Partner2Connect
- Abbreviation: P2C
- Legal status: Active
- Headquarters: Geneva
- ITU Secretary-General: Doreen Bogdan-Martin
- Parent organization: ITU, UN (General Secretariat)
- Website: www.itu.int/itu-d/sites/partner2connect/

= Partner2Connect =

United Nations Inter-Agency program of work

The Partner2Connect (P2C) Digital Coalition is a United Nations multi-Agency joint programme of work, between the International Telecommunication Union, United Nations Tech Envoy, and UN High Representative for LMICs to connect all of the world's population to the internet.
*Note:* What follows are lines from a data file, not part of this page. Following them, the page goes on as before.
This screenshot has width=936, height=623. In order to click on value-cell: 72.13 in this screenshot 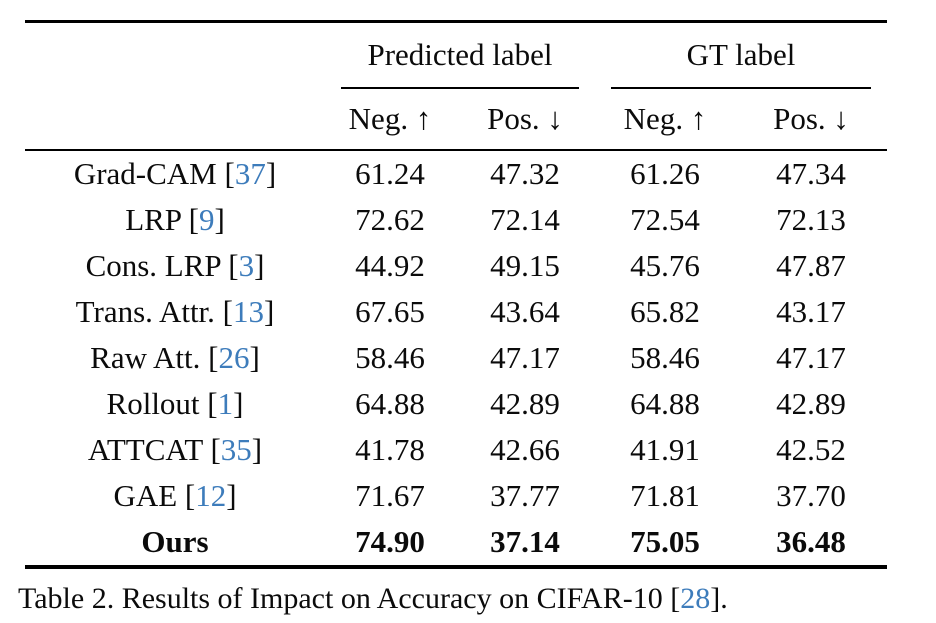, I will do `click(811, 220)`.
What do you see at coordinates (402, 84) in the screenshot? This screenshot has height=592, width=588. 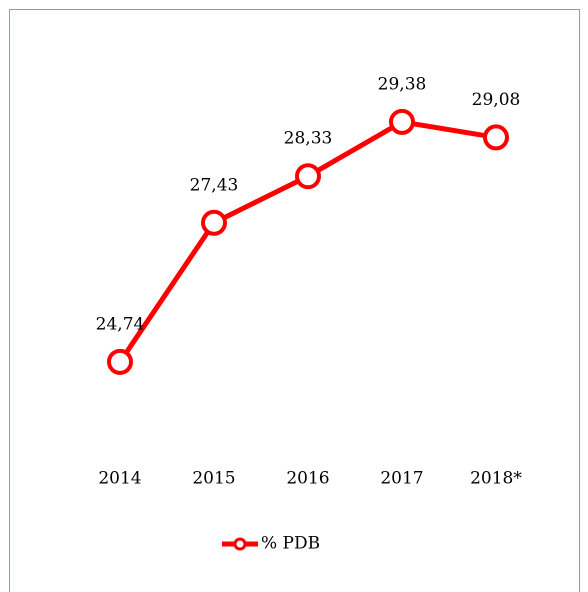 I see `data-label: 29,38` at bounding box center [402, 84].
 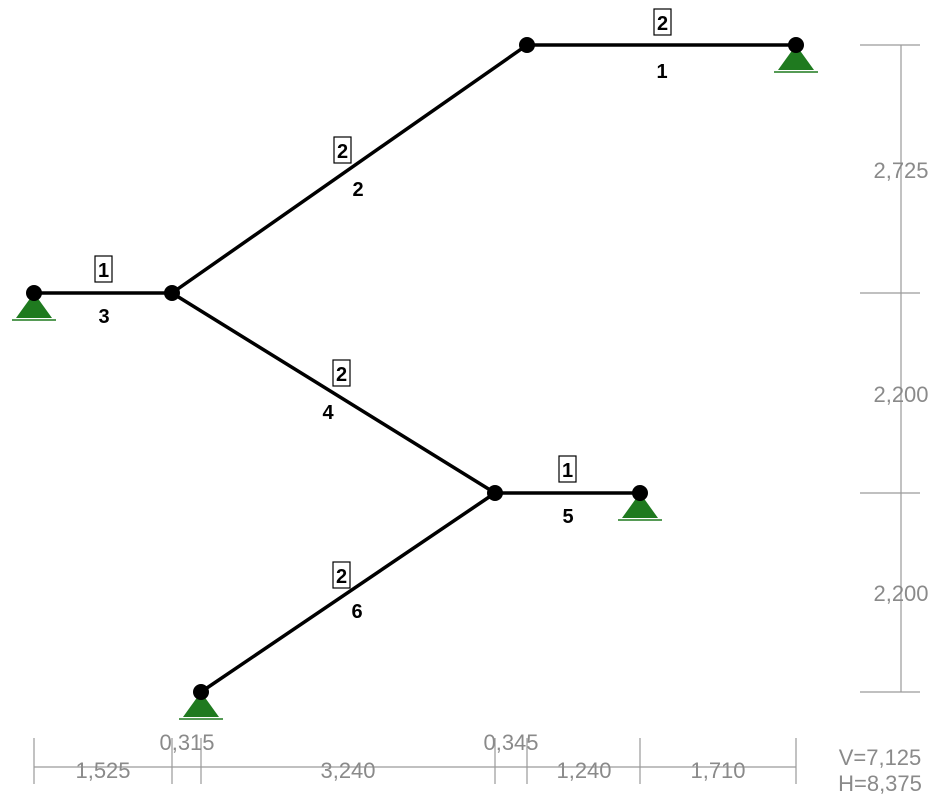 I want to click on member-number-4: 4, so click(x=328, y=413).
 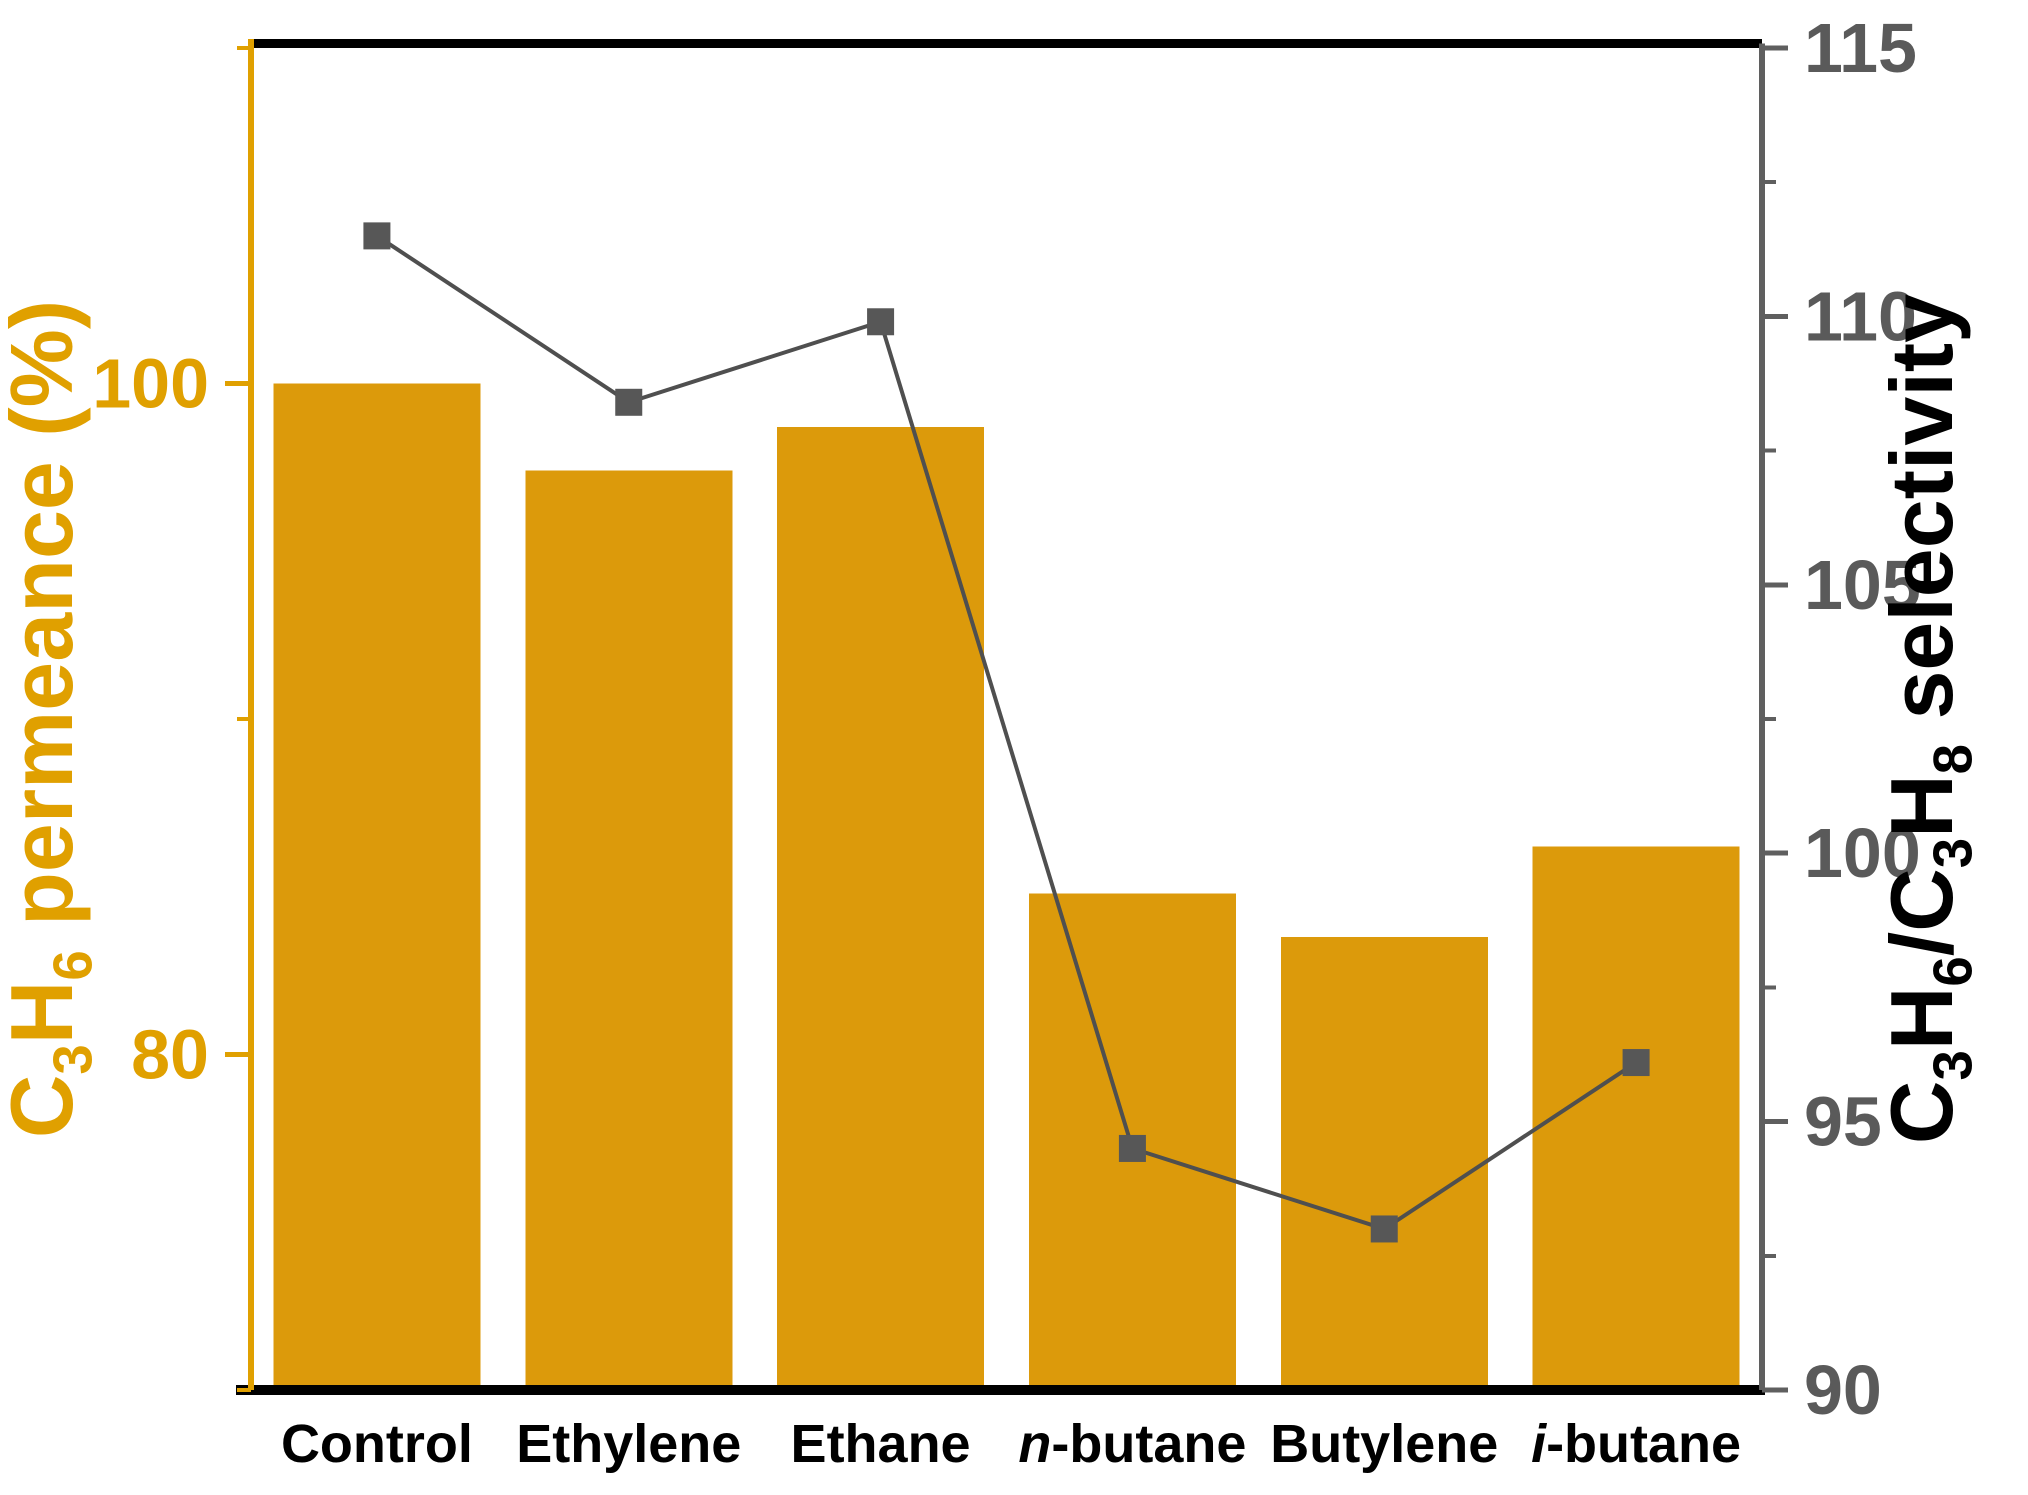 I want to click on right-axis-title: C3H6/C3H8 selectivity, so click(x=1928, y=719).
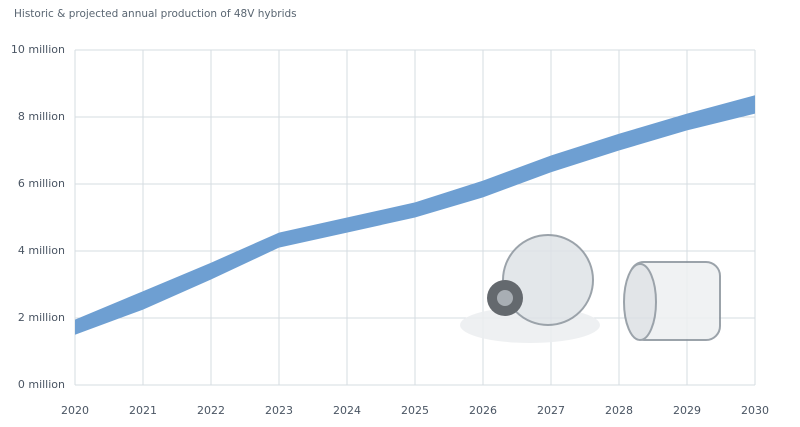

The Coalition aims to extend the benefits of ICT access - such as rights, representation, education, and healthcare - to the global population, by as a first step connecting them to the global community.

==Framework==
The Coalition's Framework of Action centers on pledges by public and private sector entities. It has four areas of action:

1. Access (Nick Read, Pamela Coke-Hamilton, Ursula Owusu)
2. Adoption (Brad Smith, Sima Sami Bahous)
3. Value Creation (Gopal Vittal, Achim Steiner)
4. Accelerate (Andile Ngcaba)

The framework is aligned with the Sustainable Development Goals, the UN Secretary-General's Roadmap on Digital Cooperation and the United Nations Common Agenda.

==Pledges==
The Coalition gathers "pledges" of public and private sector participants. As of April 2023, $29.99B had been pledged across 118 countries, primarily LMICs.

===Ukraine===
As of April 2023, over $120 million has been pledged to rebuild the telecommunication section of Ukraine, as well as commitments in the form of technical support and other assistance.